We also used welfare to subsidize those companies wages, instead of making them pay a living wage and benefits. We still have a garbage healthcare system purely to subsidize hospitals, pharma companies, and insurance companies even though the most conservative estimates say we would say hundreds of billions a year with even a generous national plan. We got rid of systems that worked amazingly, like a lot of what the post office did, for the same reason.
We spent like a drunken sailor on everything that pumped up corporations instead of the public good because a segment of the population (mostly boomers) wanted their pensions and retirement accounts to keep growing faster. Now we're living with the results. A fundamentally broken system with crumbling infrastructure and nobody willing to sacrifice for the greater good.

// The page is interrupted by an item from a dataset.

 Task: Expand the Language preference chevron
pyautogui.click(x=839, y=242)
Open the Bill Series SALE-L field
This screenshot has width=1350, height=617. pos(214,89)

We spent like a drunken sailor on entitlements, war, and welfare. I say "war", and not defense, because defense spending as a percentage of GDP has actually been falling.
When you hand out welfare, you're impacting individual behavior. When you can get paid $100 for working, and $25 in welfare, it beats working for $110. You're changing how people value their time. That's not Walmart's fault. They're reacting like everyone else to programs the government implemented.
Quote (Black XistenZ @ Apr 5 2022 12:52am)
Overall public spending has been on the rise, but an increasing share of it is going into social programs. Iirc, public spending on infrastructure, research and education has been outpaced by GDP growth.
When entitlement and social spending make up such a large part of the pie, what are you supposed to do? It crowds out other forms of spending.